__Your task__: Copy the entries below, changing every "side-view plate" to "side plate" and leaving everything else the same.

__Data for this task__:
----------------------------------------

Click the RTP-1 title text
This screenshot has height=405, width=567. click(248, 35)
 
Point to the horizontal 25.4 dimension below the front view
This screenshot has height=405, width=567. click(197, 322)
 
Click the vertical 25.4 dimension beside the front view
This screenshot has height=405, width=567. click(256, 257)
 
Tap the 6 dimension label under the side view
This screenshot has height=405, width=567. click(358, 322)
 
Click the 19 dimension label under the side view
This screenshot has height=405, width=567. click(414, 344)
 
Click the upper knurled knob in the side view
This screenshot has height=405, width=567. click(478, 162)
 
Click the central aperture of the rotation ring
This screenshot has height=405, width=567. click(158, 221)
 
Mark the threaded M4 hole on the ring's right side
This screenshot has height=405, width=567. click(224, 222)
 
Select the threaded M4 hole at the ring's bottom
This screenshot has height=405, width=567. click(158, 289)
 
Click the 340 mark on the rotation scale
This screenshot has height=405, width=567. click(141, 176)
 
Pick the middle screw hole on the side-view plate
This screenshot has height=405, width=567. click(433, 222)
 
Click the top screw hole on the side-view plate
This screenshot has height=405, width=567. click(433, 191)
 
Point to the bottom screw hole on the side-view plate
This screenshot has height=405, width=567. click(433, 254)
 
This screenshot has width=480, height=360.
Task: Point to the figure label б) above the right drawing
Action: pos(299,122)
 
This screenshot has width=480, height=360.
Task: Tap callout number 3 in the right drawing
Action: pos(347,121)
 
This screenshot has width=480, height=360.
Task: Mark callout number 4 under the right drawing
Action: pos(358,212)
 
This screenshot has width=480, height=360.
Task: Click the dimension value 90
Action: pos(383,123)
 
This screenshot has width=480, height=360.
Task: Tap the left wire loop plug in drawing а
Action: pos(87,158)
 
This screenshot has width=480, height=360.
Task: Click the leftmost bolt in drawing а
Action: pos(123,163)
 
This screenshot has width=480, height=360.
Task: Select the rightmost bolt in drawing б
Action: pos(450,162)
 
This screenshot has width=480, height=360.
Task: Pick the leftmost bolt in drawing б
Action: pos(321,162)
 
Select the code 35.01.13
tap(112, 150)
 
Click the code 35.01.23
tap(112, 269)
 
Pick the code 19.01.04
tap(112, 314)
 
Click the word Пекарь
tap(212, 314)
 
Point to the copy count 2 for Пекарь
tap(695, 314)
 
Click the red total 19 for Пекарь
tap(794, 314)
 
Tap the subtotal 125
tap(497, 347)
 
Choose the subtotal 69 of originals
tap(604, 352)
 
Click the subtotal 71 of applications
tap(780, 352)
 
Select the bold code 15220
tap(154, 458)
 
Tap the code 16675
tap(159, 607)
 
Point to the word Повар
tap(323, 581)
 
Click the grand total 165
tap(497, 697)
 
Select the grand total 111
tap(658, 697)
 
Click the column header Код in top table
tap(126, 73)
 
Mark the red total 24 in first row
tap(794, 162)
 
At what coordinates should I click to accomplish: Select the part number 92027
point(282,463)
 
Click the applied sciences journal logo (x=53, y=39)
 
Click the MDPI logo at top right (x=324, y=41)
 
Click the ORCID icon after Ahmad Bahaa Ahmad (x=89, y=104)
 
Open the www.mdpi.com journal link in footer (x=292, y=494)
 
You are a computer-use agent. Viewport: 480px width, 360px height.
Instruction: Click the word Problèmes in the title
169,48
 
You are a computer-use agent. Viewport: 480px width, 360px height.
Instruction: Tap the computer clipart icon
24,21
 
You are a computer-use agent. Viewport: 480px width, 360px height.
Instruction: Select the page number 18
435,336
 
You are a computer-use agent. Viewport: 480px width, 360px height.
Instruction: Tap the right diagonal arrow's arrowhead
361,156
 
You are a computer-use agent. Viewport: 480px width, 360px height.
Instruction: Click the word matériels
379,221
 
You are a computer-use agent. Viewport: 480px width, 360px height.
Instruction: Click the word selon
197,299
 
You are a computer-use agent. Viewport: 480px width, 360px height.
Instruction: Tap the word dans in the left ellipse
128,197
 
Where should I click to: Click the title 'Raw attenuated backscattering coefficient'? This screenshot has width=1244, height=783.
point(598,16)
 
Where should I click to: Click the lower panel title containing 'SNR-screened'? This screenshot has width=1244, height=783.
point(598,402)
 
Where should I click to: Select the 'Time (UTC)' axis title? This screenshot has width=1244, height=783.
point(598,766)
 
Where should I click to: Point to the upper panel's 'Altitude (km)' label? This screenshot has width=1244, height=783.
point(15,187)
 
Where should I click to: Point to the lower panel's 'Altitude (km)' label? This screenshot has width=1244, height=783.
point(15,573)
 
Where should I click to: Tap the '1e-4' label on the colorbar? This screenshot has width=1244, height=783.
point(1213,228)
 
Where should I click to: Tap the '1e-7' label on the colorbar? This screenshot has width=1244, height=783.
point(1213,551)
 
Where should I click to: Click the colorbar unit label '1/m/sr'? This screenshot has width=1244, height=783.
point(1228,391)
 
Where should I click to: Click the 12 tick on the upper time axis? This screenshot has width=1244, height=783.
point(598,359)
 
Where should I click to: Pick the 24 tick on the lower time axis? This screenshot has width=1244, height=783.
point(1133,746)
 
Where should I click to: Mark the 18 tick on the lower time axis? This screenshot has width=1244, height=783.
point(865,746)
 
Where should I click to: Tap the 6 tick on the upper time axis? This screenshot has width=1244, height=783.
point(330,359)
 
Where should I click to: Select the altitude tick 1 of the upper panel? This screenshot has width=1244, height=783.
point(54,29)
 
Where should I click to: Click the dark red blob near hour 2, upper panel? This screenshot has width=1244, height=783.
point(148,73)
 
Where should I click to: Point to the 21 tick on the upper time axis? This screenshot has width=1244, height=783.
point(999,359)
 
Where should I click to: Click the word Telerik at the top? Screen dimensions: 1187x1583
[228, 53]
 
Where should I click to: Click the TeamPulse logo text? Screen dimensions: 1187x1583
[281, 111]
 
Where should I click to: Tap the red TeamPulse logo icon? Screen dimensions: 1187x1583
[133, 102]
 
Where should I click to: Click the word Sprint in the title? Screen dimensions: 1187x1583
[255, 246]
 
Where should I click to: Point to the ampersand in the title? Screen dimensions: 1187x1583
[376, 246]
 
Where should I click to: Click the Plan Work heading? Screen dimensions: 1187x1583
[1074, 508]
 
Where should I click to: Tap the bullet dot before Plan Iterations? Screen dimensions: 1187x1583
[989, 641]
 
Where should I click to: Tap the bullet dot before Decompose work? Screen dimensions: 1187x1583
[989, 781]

----------------------------------------

__Written solution__:
Click the RTP-1 title text
This screenshot has height=405, width=567. click(248, 35)
 
Point to the horizontal 25.4 dimension below the front view
This screenshot has height=405, width=567. click(197, 322)
 
Click the vertical 25.4 dimension beside the front view
This screenshot has height=405, width=567. click(256, 257)
 
Tap the 6 dimension label under the side view
This screenshot has height=405, width=567. click(358, 322)
 
Click the 19 dimension label under the side view
This screenshot has height=405, width=567. click(414, 344)
 
Click the upper knurled knob in the side view
This screenshot has height=405, width=567. click(478, 162)
 
Click the central aperture of the rotation ring
This screenshot has height=405, width=567. click(158, 221)
 
Mark the threaded M4 hole on the ring's right side
This screenshot has height=405, width=567. click(224, 222)
 
Select the threaded M4 hole at the ring's bottom
This screenshot has height=405, width=567. click(158, 289)
 
Click the 340 mark on the rotation scale
This screenshot has height=405, width=567. click(141, 176)
 
Pick the middle screw hole on the side plate
This screenshot has height=405, width=567. click(433, 222)
 
Click the top screw hole on the side plate
This screenshot has height=405, width=567. click(433, 191)
 
Point to the bottom screw hole on the side plate
This screenshot has height=405, width=567. click(433, 254)
 
This screenshot has width=480, height=360.
Task: Point to the figure label б) above the right drawing
Action: pos(299,122)
 
This screenshot has width=480, height=360.
Task: Tap callout number 3 in the right drawing
Action: pos(347,121)
 
This screenshot has width=480, height=360.
Task: Mark callout number 4 under the right drawing
Action: pos(358,212)
 
This screenshot has width=480, height=360.
Task: Click the dimension value 90
Action: pos(383,123)
 
This screenshot has width=480, height=360.
Task: Tap the left wire loop plug in drawing а
Action: pos(87,158)
 
This screenshot has width=480, height=360.
Task: Click the leftmost bolt in drawing а
Action: pos(123,163)
 
This screenshot has width=480, height=360.
Task: Select the rightmost bolt in drawing б
Action: pos(450,162)
 
This screenshot has width=480, height=360.
Task: Pick the leftmost bolt in drawing б
Action: pos(321,162)
 
Select the code 35.01.13
tap(112, 150)
 
Click the code 35.01.23
tap(112, 269)
 
Pick the code 19.01.04
tap(112, 314)
 
Click the word Пекарь
tap(212, 314)
 
Point to the copy count 2 for Пекарь
tap(695, 314)
 
Click the red total 19 for Пекарь
tap(794, 314)
 
Tap the subtotal 125
tap(497, 347)
 
Choose the subtotal 69 of originals
tap(604, 352)
 
Click the subtotal 71 of applications
tap(780, 352)
 
Select the bold code 15220
tap(154, 458)
 
Tap the code 16675
tap(159, 607)
 
Point to the word Повар
tap(323, 581)
 
Click the grand total 165
tap(497, 697)
 
Select the grand total 111
tap(658, 697)
 
Click the column header Код in top table
tap(126, 73)
 
Mark the red total 24 in first row
tap(794, 162)
 
At what coordinates should I click to accomplish: Select the part number 92027
point(282,463)
 
Click the applied sciences journal logo (x=53, y=39)
 
Click the MDPI logo at top right (x=324, y=41)
 
Click the ORCID icon after Ahmad Bahaa Ahmad (x=89, y=104)
 
Open the www.mdpi.com journal link in footer (x=292, y=494)
 
You are a computer-use agent. Viewport: 480px width, 360px height.
Instruction: Click the word Problèmes in the title
169,48
 
You are a computer-use agent. Viewport: 480px width, 360px height.
Instruction: Tap the computer clipart icon
24,21
 
You are a computer-use agent. Viewport: 480px width, 360px height.
Instruction: Select the page number 18
435,336
 
You are a computer-use agent. Viewport: 480px width, 360px height.
Instruction: Tap the right diagonal arrow's arrowhead
361,156
 
You are a computer-use agent. Viewport: 480px width, 360px height.
Instruction: Click the word matériels
379,221
 
You are a computer-use agent. Viewport: 480px width, 360px height.
Instruction: Click the word selon
197,299
 
You are a computer-use agent. Viewport: 480px width, 360px height.
Instruction: Tap the word dans in the left ellipse
128,197
 
Where should I click to: Click the title 'Raw attenuated backscattering coefficient'? This screenshot has width=1244, height=783.
point(598,16)
 
Where should I click to: Click the lower panel title containing 'SNR-screened'? This screenshot has width=1244, height=783.
point(598,402)
 
Where should I click to: Select the 'Time (UTC)' axis title? This screenshot has width=1244, height=783.
point(598,766)
 
Where should I click to: Point to the upper panel's 'Altitude (km)' label? This screenshot has width=1244, height=783.
point(15,187)
 
Where should I click to: Point to the lower panel's 'Altitude (km)' label? This screenshot has width=1244, height=783.
point(15,573)
 
Where should I click to: Tap the '1e-4' label on the colorbar? This screenshot has width=1244, height=783.
point(1213,228)
 
Where should I click to: Tap the '1e-7' label on the colorbar? This screenshot has width=1244, height=783.
point(1213,551)
 
Where should I click to: Click the colorbar unit label '1/m/sr'? This screenshot has width=1244, height=783.
point(1228,391)
 
Where should I click to: Click the 12 tick on the upper time axis? This screenshot has width=1244, height=783.
point(598,359)
 
Where should I click to: Pick the 24 tick on the lower time axis? This screenshot has width=1244, height=783.
point(1133,746)
 
Where should I click to: Mark the 18 tick on the lower time axis? This screenshot has width=1244, height=783.
point(865,746)
 
Where should I click to: Tap the 6 tick on the upper time axis? This screenshot has width=1244, height=783.
point(330,359)
 
Where should I click to: Select the altitude tick 1 of the upper panel? This screenshot has width=1244, height=783.
point(54,29)
 
Where should I click to: Click the dark red blob near hour 2, upper panel? This screenshot has width=1244, height=783.
point(148,73)
 
Where should I click to: Point to the 21 tick on the upper time axis? This screenshot has width=1244, height=783.
point(999,359)
 
Where should I click to: Click the word Telerik at the top? Screen dimensions: 1187x1583
[228, 53]
 
Where should I click to: Click the TeamPulse logo text? Screen dimensions: 1187x1583
[281, 111]
 
Where should I click to: Tap the red TeamPulse logo icon? Screen dimensions: 1187x1583
[133, 102]
 
Where should I click to: Click the word Sprint in the title? Screen dimensions: 1187x1583
[255, 246]
 
Where should I click to: Point to the ampersand in the title? Screen dimensions: 1187x1583
[376, 246]
 
Where should I click to: Click the Plan Work heading? Screen dimensions: 1187x1583
[1074, 508]
 
Where should I click to: Tap the bullet dot before Plan Iterations? Screen dimensions: 1187x1583
[989, 641]
 
Where should I click to: Tap the bullet dot before Decompose work? Screen dimensions: 1187x1583
[989, 781]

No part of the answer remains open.